Is there a way to get a house deed out of the trust?

Nj.com’s recent article entitled “Can I dissolve an irrevocable trust to get my house out?” says that prior to finalizing legal documents, it is important to know the purpose and consequences of the plan.

An experienced estate planning attorney will tell you there are a variety of trust types that are used to achieve different objectives.

There are revocable trusts that can be created to avoid probate, and others trusts placed in a will to provide for minor children or loved ones with special needs.

Irrevocable trusts are often created to shield assets, including the home, in the event long-term nursing care is required.

Conveying assets to an irrevocable trust typically starts the five-year “look back” period for Medicaid purposes, if the trust is restricted from using the assets for, or returning assets to, the individual who created the trust (known as the “grantor”).

When you transfer assets to a trust, control of the assets is given to another person (the ‘trustee”).

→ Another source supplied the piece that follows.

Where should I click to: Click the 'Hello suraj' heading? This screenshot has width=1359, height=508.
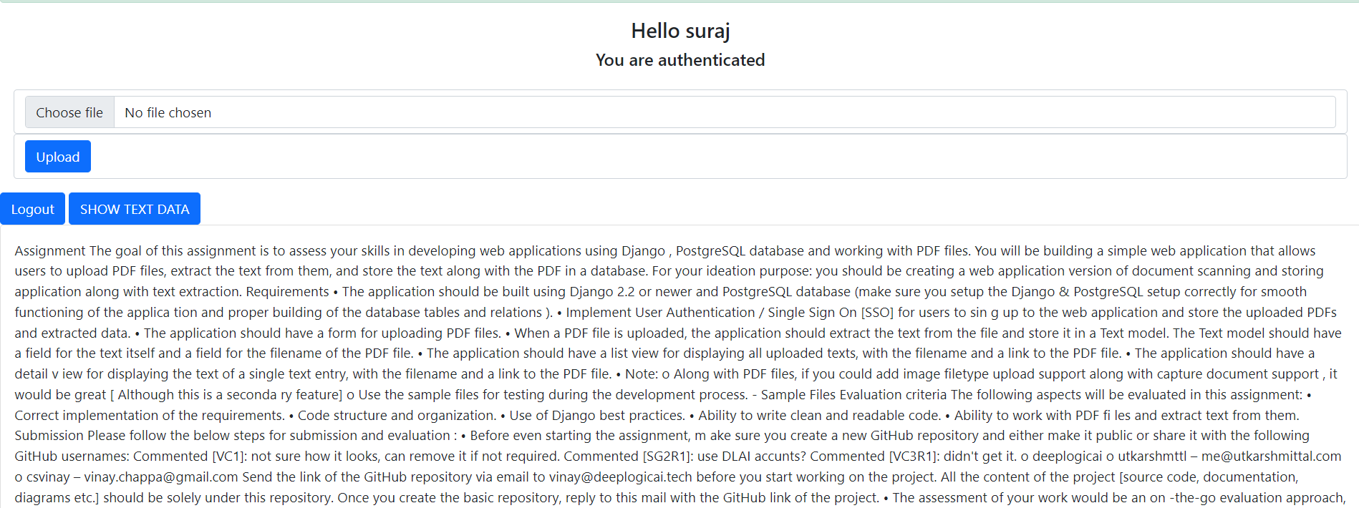click(680, 31)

This arrangement may protect assets in the event long-term care is required. However, it comes with the risk that the trustee may not always act how the grantor intended.

For instance, the grantor cannot independently sell the house owned by the trust or compel the trustee to purchase a replacement residence, which may cause a conflict between the grantor and trustee. Because the trust is irrevocable, it could be difficult and expensive to unwind.

In light of this, it is important to designate a trustee who will work with and honor the wishes of the grantor.

An experienced estate planning attorney retained for estate and asset planning should provide clear, understandable and thoughtful advice, so the client has the information needed to make an informed decision how to proceed.

Reference: nj.com (April 6, 2021) “Can I dissolve an irrevocable trust to get my house out?”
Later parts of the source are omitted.